We're talking circles, folks. Motorola was committed to a circular display for its upcoming Android Wear smartwatch from the very beginning.
That's the message that was shared by Jim Wicks, Motorola's design chief, during a Wednesday video chat. A square watch wouldn't pique the interest of mainstream users, he said. Of square watches, "You don't get that whoa kind of thing, you want to hit that whoa mark," he said.
And so designing a circular-display watch was a design requirement--"table stakes," Wicks said. Motorola didn't want to "swim against the cultural current" of a traditional wristwatch market in which 85 percent of all watches sold are circular. And so we have the Moto 360.
"In designing this timepiece, we felt it was important to not to try to defy gravity," Wicks said. "You don't want to make consumers change for this tech. We want to make this tech map for them."
Wicks briefly touched on the challenges posed by a circular display, answering a pre-submitted question about whether a round display sacrifices function for form. Quite the opposite, Wicks replied. "The display of the device, being round, allows us to get the most amount of surface area, creating a very comfortable device," he said. "If you took the same diagonal, about 46 millimeters, and made a square device, you'd have a decent amount of surface area, but the device would be poking into your wrist bones."
In other words: The Moto 360 is larger than a square smartwatch, and this mitigates the "content cropping" problem created by circular displays.
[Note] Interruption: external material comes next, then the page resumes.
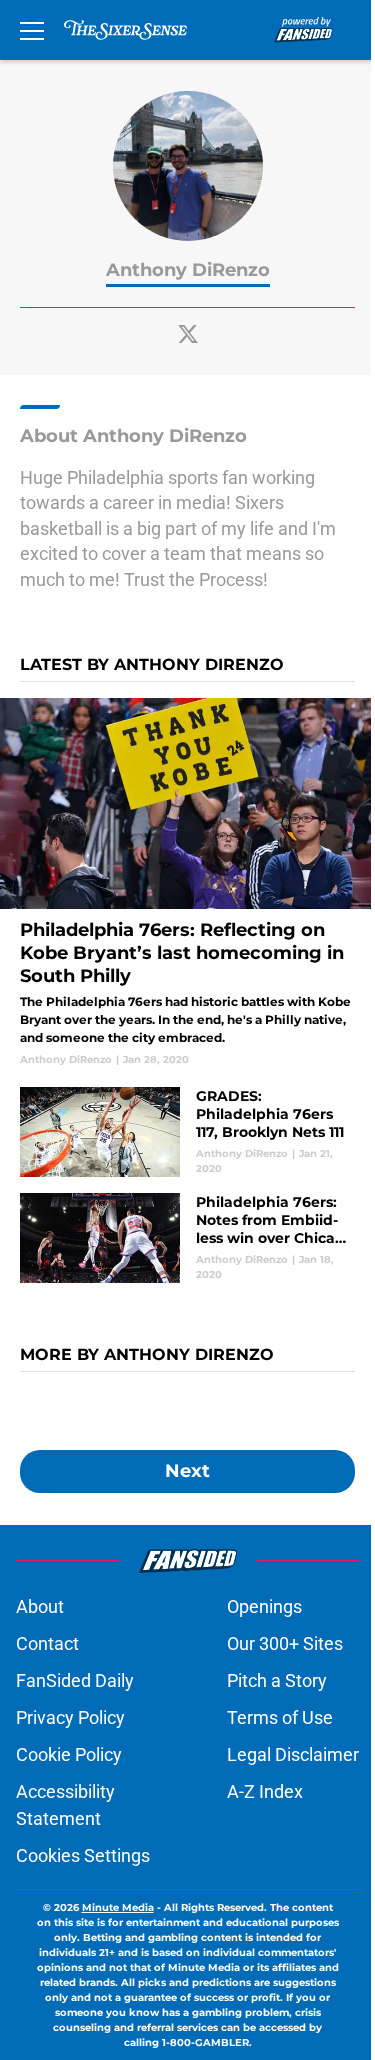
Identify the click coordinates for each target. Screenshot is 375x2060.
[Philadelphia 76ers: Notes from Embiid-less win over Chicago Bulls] (187, 1238)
As Wicks said, the circular display "creates a lot of nice white space around the graphics" and this supports the Android Wear goal of surfacing "glanceable" information.
During a 20-minute interview with Motorola's social media lead, Wicks waxed eloquent about the watch's new design. He lauded the Moto 360's brushed stainless steel casing and leather band (which will be interchangeable, making the watch more marketable to mainstream users). But throughout the discussion, he shared few salient details about specs and features.
We learned the Moto 360 will not have a camera. "We did not see it as essential to what people wanted in this wearable," Wicks said, adding that with all of the Moto 360's Android Wear contextual information, adding a camera "wasn't the best trade off."
Wicks wouldn't share specifics on battery life, but noted "power management is something we take very seriously" and that all of the power-management features employed in the Moto X smartphone will be advanced and applied to the new watch.
Will the Moto 360 be waterproof? Wicks said details will be coming, but described the watch as "water resistant."
And observers are correct: The Moto 360 doesn't have a USB port. Wicks wouldn't comment on how the watch will be charged, but said, "People don't want to see grommets; they don't want to see exposed electronics."
The chat session ended with no pricing details, but Wicks did say that the Moto 360 will work with all Android phones running Android 4.3 and later OSes.